By Maria Ward-Brennan

A new report highlighted that nearly two thirds of UK business leaders are concerned that their ESG targets will put them at risk of litigation.

According to research by insurance broker, Gallagher, 72 per cent of respondents admitted they felt pressure to set the targets without being sure on how they were going to reach them.

Gallagher’s study consisted of 600 senior leaders at UK companies that had more than 500 employees.

Over half believe legal action over missed ESG targets is far more likely now than it was 10 years ago.

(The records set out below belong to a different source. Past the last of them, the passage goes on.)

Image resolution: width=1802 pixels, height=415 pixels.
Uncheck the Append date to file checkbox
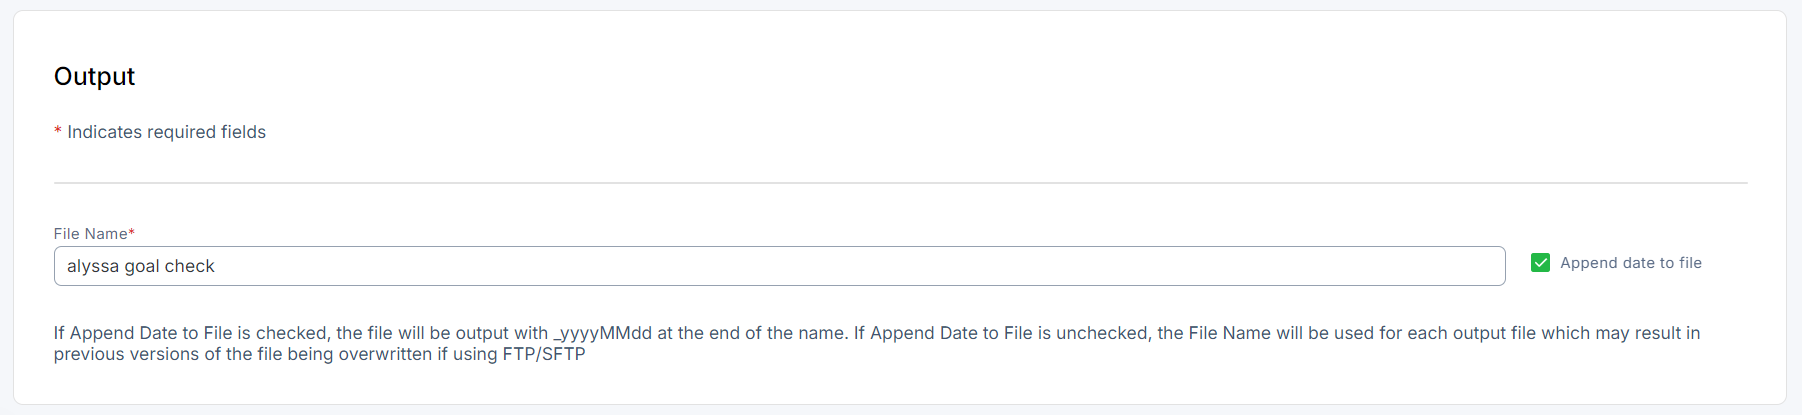point(1540,263)
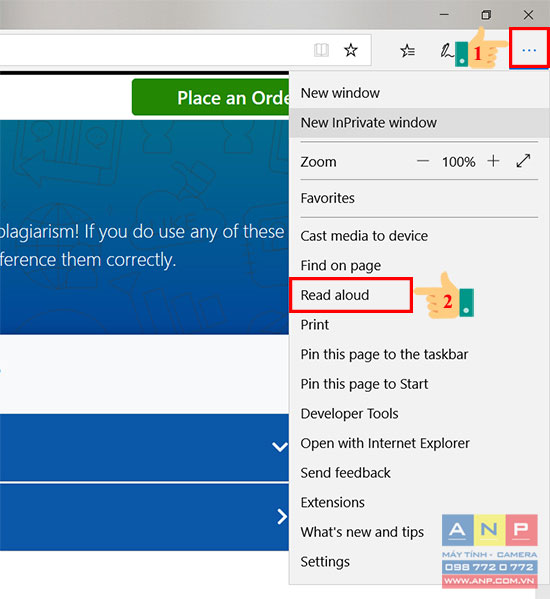Open the Favorites hub star-list icon
Image resolution: width=550 pixels, height=599 pixels.
(408, 50)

The study found a variety of influences behind the development of ESG targets: according to the findings, nearly half (46 per cent) say the CEO is directly responsible for setting ESG targets, with the majority of businesses (66 per cent) named external stakeholders as the key driver in influencing the targets.

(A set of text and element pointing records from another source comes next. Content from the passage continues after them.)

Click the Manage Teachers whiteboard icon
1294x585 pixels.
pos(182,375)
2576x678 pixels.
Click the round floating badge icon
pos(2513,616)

This comes after the rise of shareholder activism groups such as ClientEarth that have been filing lawsuits against several companies including energy giant Shell. It was also reported by City A.M. back in December that the majority of London litigation lawyers in a survey, envisaged an increase in ESG claims over 2024.

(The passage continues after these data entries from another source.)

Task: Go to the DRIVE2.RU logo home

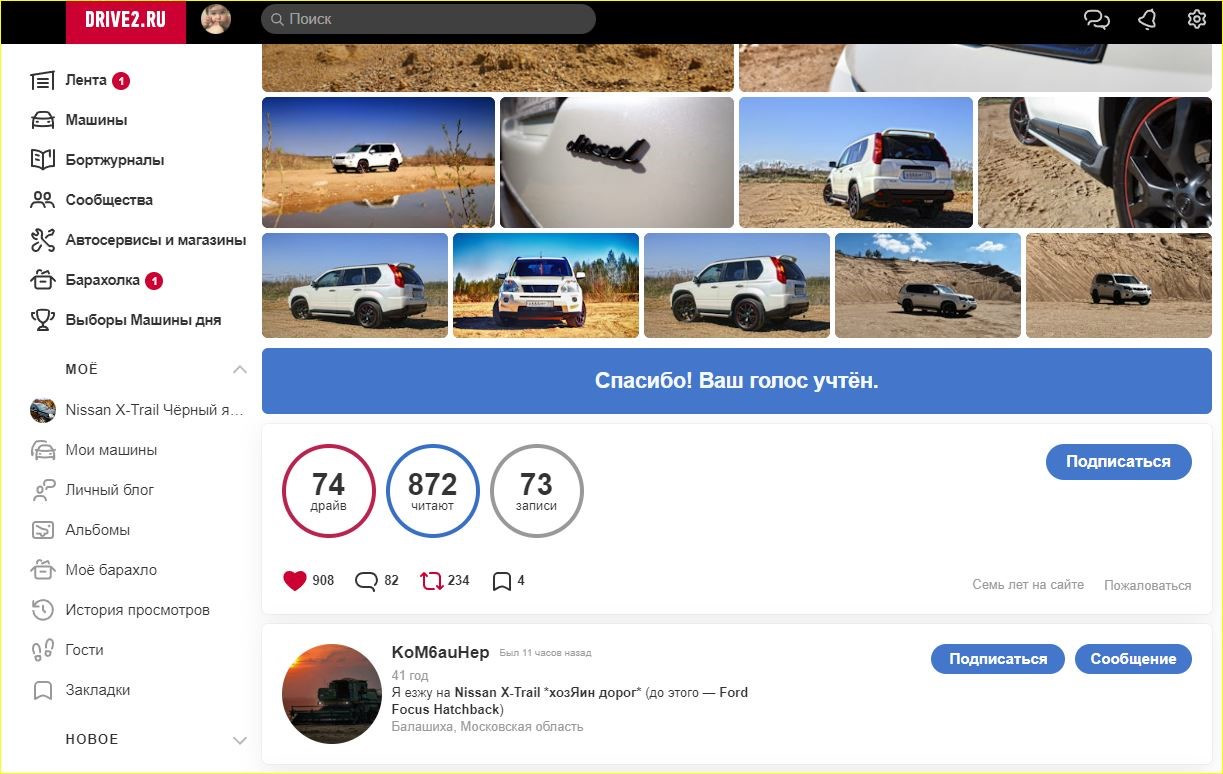Action: 126,21
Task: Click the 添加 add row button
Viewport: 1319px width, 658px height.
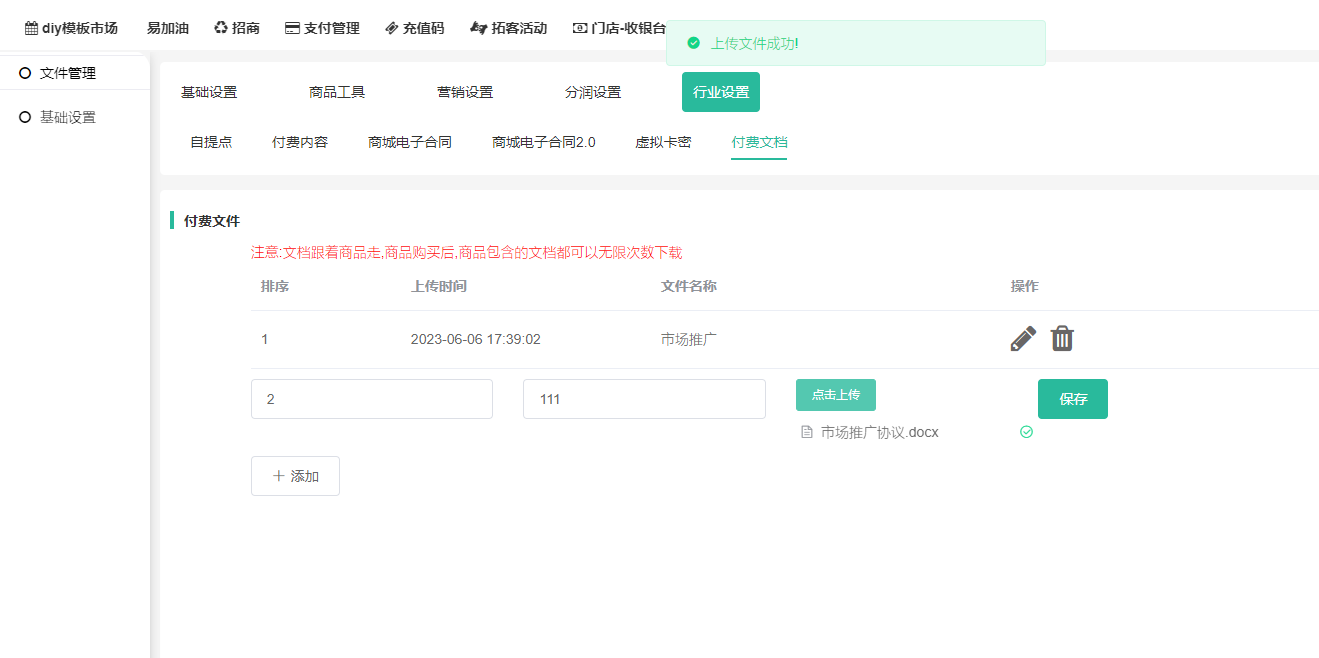Action: pos(295,476)
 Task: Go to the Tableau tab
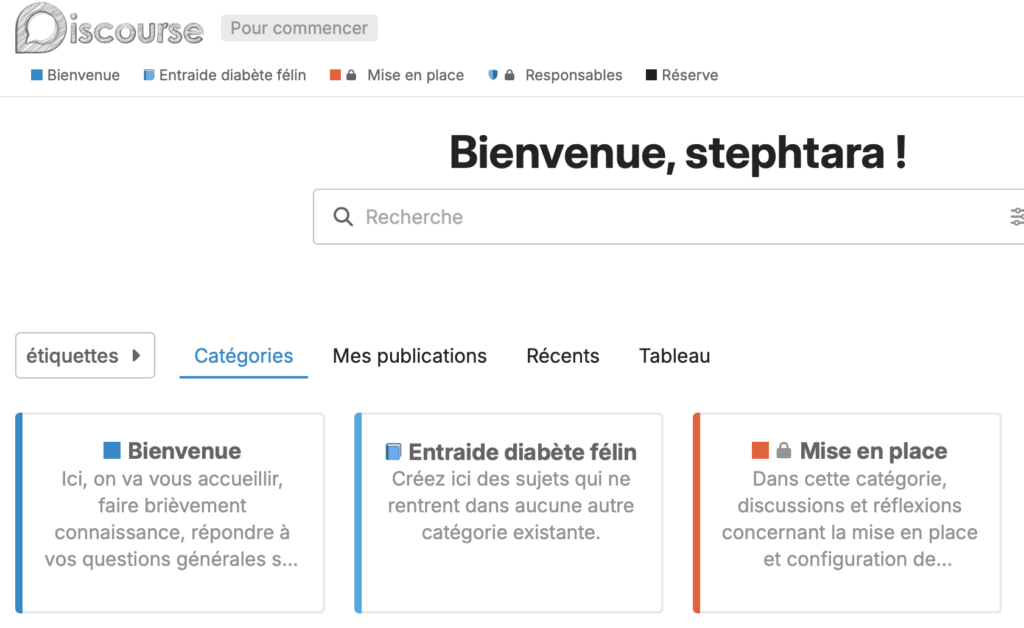(674, 356)
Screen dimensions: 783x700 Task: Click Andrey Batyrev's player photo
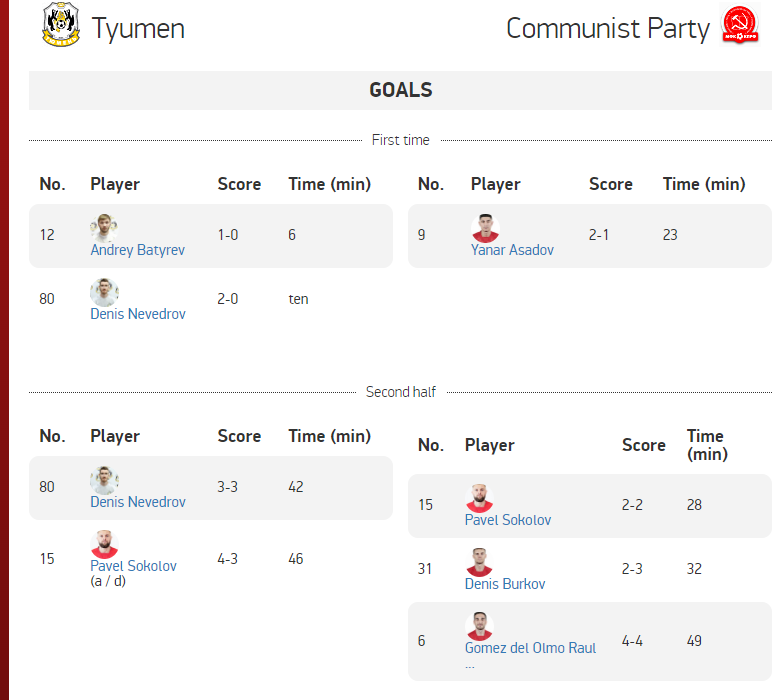(104, 228)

Although there are concerns around the consequences of missing ESG targets, Gallagher reports that the majority leaders say they will be able to achieve them, with 49 per cent ‘very confident’ and 44 per cent ‘somewhat confident’.

The top five ESG targets respondents told Gallagher’s they are most concerned about missing are: shifting to renewable energy sources (17 per cent), net zero targets (16 per cent), bridging the gap between executive remuneration and lowest wage (14 per cent).

While reduction of Scope three emissions was close at 13 per cent and 11 per cent said bridging the gender pay gap.

Commenting on the report, James Bosley, head of climate strategy at Gallagher, said: “These findings highlight the need for businesses to consider their risk model alongside their ESG ambitions and ensure that they are both comprehensive and robustly formulated.”

“The speed of change for ESG issues has resulted in a lack of standardisation and precedent; creating uncertainty for companies trying to address their specific needs,” he added.